Monday, May. 30, 1988
Lifting The Lid on Garbage
By Alain L. Sanders
Putting out the garbage is one of life's duller necessities. Last week that boring chore became a bit riskier. By a 6-to-2 vote, the U.S. Supreme Court ruled that police may freely rummage through ordinary household trash left at curbside without obtaining a search warrant. The decision was welcomed by the law-enforcement community, which has learned that garbage contains a lot of incriminating ingredients, but it upset civil libertarians. They read the opinion as a tightening of the judicial noose around the already embattled right of personal privacy.
The court's pronouncement involved the garbage of Billy Greenwood of Laguna Beach, Calif. In 1984, after learning from an informant that Greenwood might be dealing drugs and after observing a parade of cars making brief nocturnal stops at his posh hilltop home, Police Investigator Jenny Jones asked the local refuse collector to turn over the brown plastic trash bags in front of the house. Clawing through the contents with rubber gloves, officers uncovered a rich nest of drug-related paraphernalia: razor blades, straws containing cocaine residue, and phone bills listing calls to people with drug records. Based on this evidence, the police obtained a warrant to search the house, found cocaine and hashish inside, and arrested Greenwood. He protested the original warrantless investigation of his trash bags, claiming it violated the Fourth Amendment ban against unreasonable searches and seizures. Two California courts agreed with Greenwood, but last week the highest court resoundingly rejected his argument.
"It is common knowledge that plastic garbage bags left on or at the side of a public street are readily accessible to animals, children, scavengers, snoops and other members of the public," declared Justice Byron White for the majority. Requiring police to seek warrants before searching such refuse would therefore be inappropriate, he wrote.

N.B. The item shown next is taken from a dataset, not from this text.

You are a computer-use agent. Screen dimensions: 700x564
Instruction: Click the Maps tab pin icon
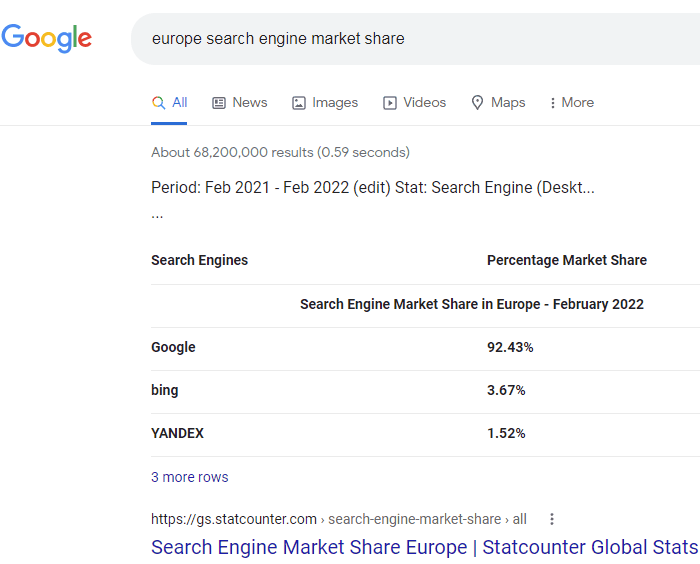click(477, 102)
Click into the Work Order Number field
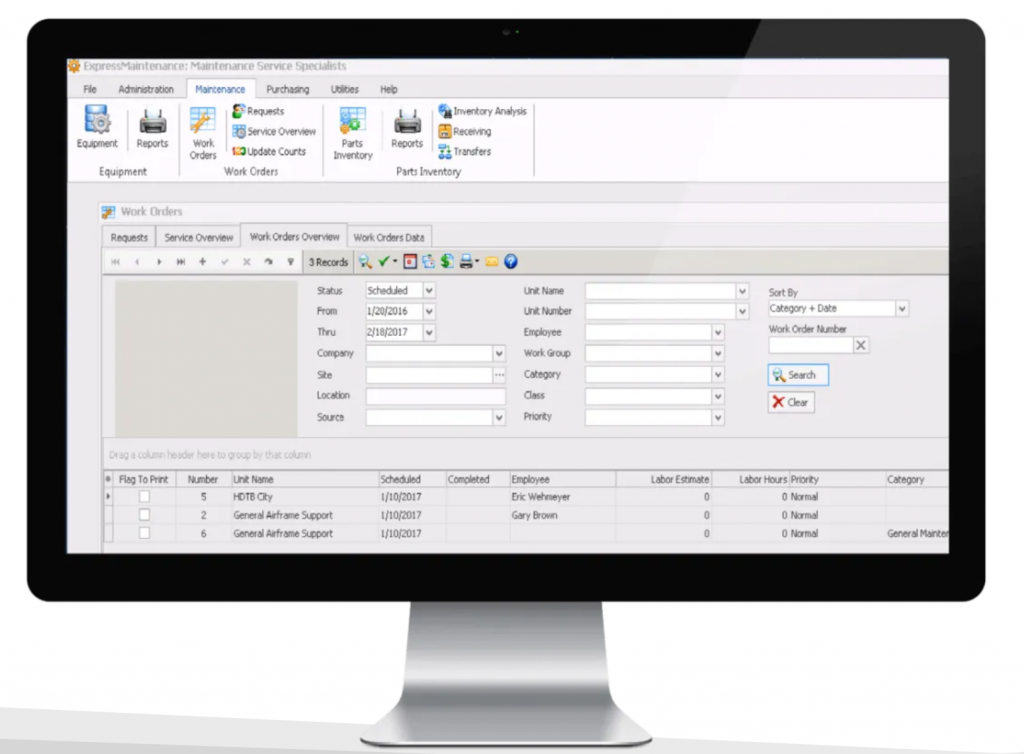This screenshot has width=1024, height=754. tap(810, 345)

Rubbish, responded Dissenters William Brennan and Thurgood Marshall, who predicted that "members of our society will be shocked" by the court's ruling. "Scrutiny of another's trash is contrary to commonly accepted notions of civilized behavior," they maintained. "A single bag of trash testifies eloquently to the eating, reading and recreational habits of the person who produced it."
Police agencies readily admit that they can learn a lot about a person by examining household garbage. Both the FBI and the Drug Enforcement Administration regularly engage in trash searches, as do many police departments. "People throw away all kinds of things," observes Hubert Williams, president of the Police Foundation. "Phone numbers, trace evidence, bank statements -- you'd be amazed." Most lower courts that have reviewed police trash searches have given them the green light, and now that the high bench has done the same, more detectives can be expected to prowl through refuse.

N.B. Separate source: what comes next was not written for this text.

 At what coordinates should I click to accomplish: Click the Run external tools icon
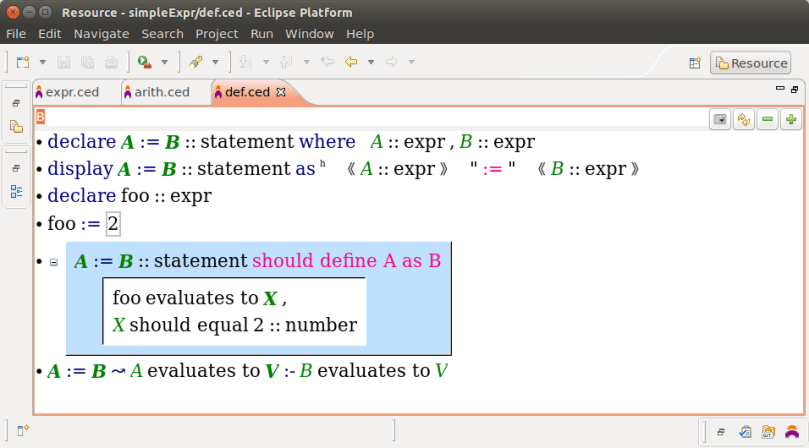tap(144, 62)
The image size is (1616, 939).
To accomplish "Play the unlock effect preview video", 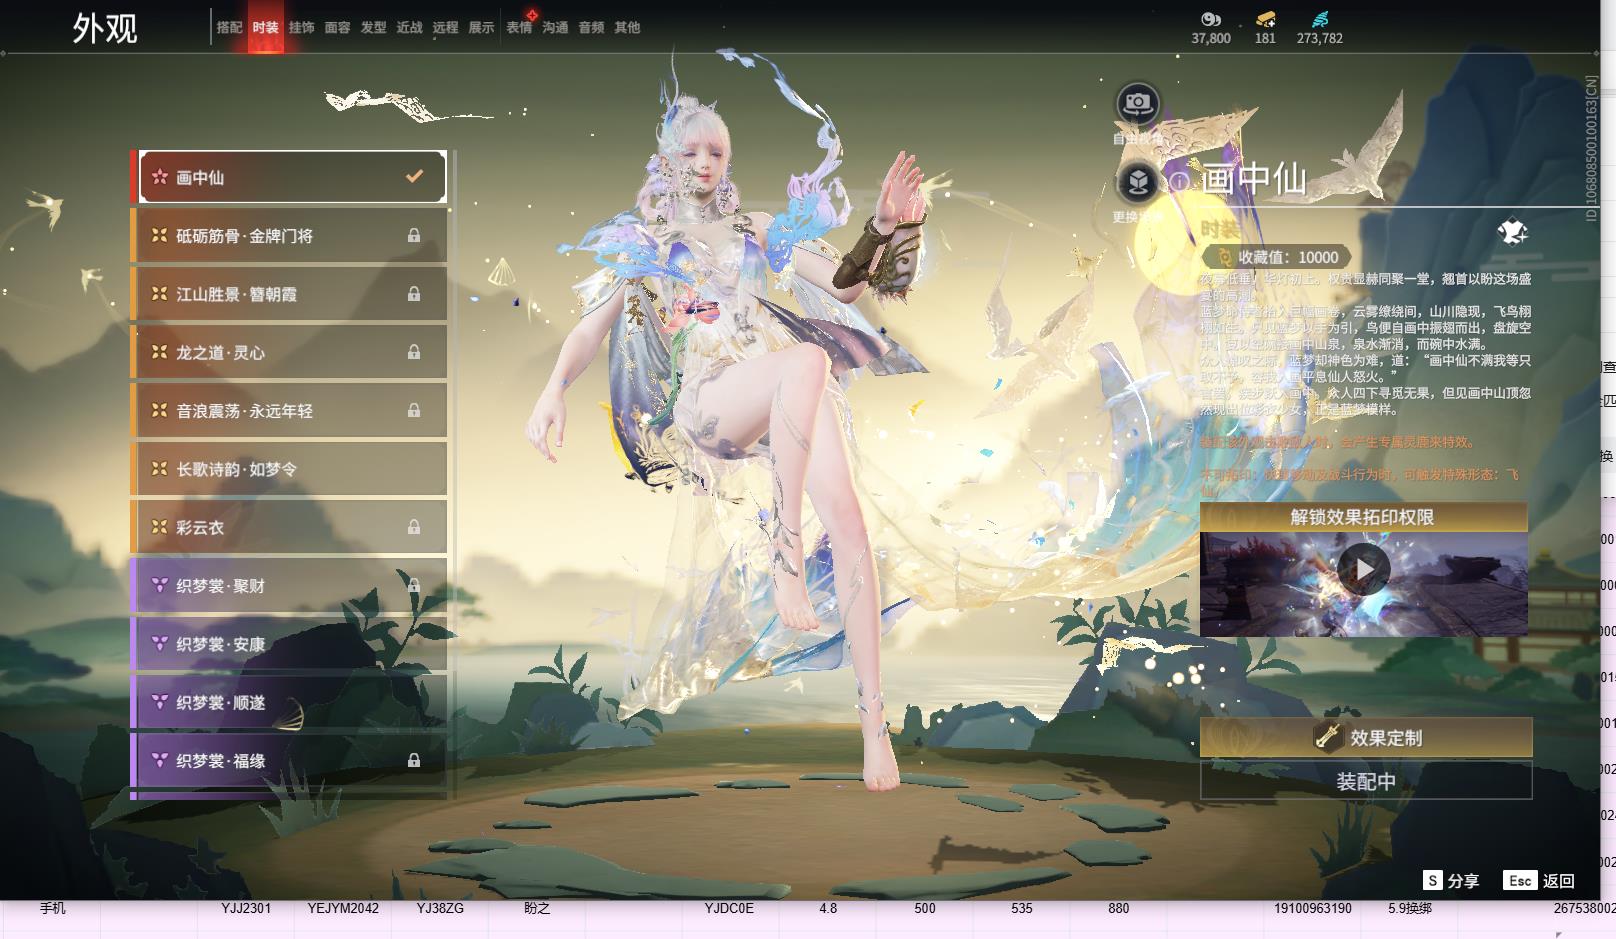I will coord(1363,569).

To Arthur Spitzer of the American Civil Liberties Union, the decision "is one more step in squeezing the right to privacy to the point where Americans will no longer feel secure against the prying eye of Big Brother." Although their assessments are less dire, other legal observers are concerned too. "The message is, Be careful of what you put in the garbage," says New York University Law Professor Graham Hughes. Predicts Sanford Kadish of the University of California, Berkeley, law school: "This may create a run on incinerators and shredders." Last week's ruling did not, however, surprise many legal scholars. In recent years the Supreme Court has taken a narrow view of the right to privacy and has given police broad powers to search cars, inspect fenced-in fields, and spy on house plots from the air without a warrant.

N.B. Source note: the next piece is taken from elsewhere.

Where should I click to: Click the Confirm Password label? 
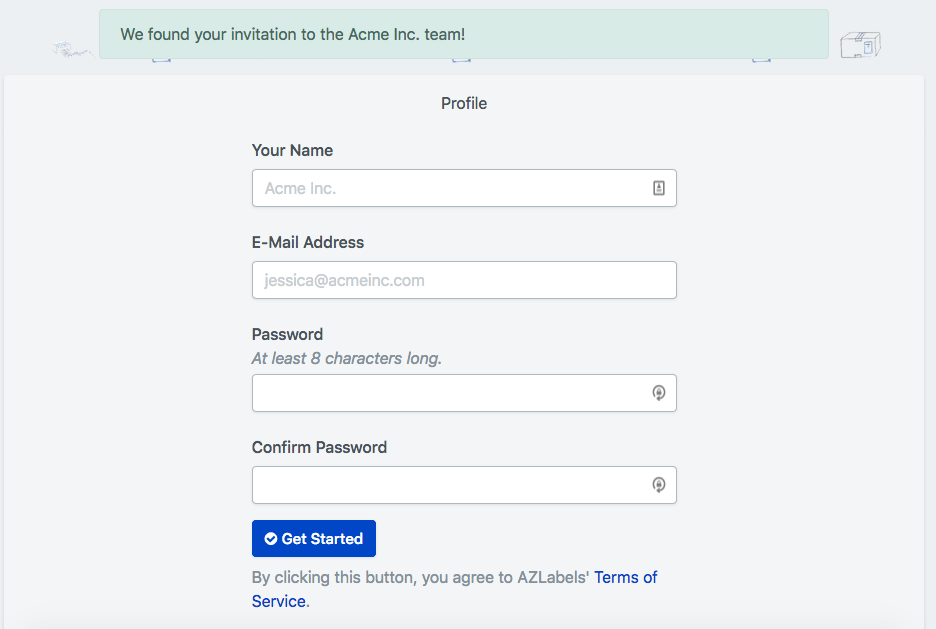click(319, 447)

The public reaction to the legal rifling of garbage by police is not yet clear, but there are many reasons for alarm. Just how embarrassing a search can be even for innocent parties was demonstrated in 1975, when the National Enquirer made off with five bags of refuse from outside the home of Secretary of State Henry Kissinger and published its gleanings. Other celebrities have also had their garbage snooped. In some fundamental sense, we are what we throw away. The prospect of having the authorities snoop in such intimate realms is enough to make one wish upon them more of what FBI agents say is the worst peril of garbage searching: dirty diapers.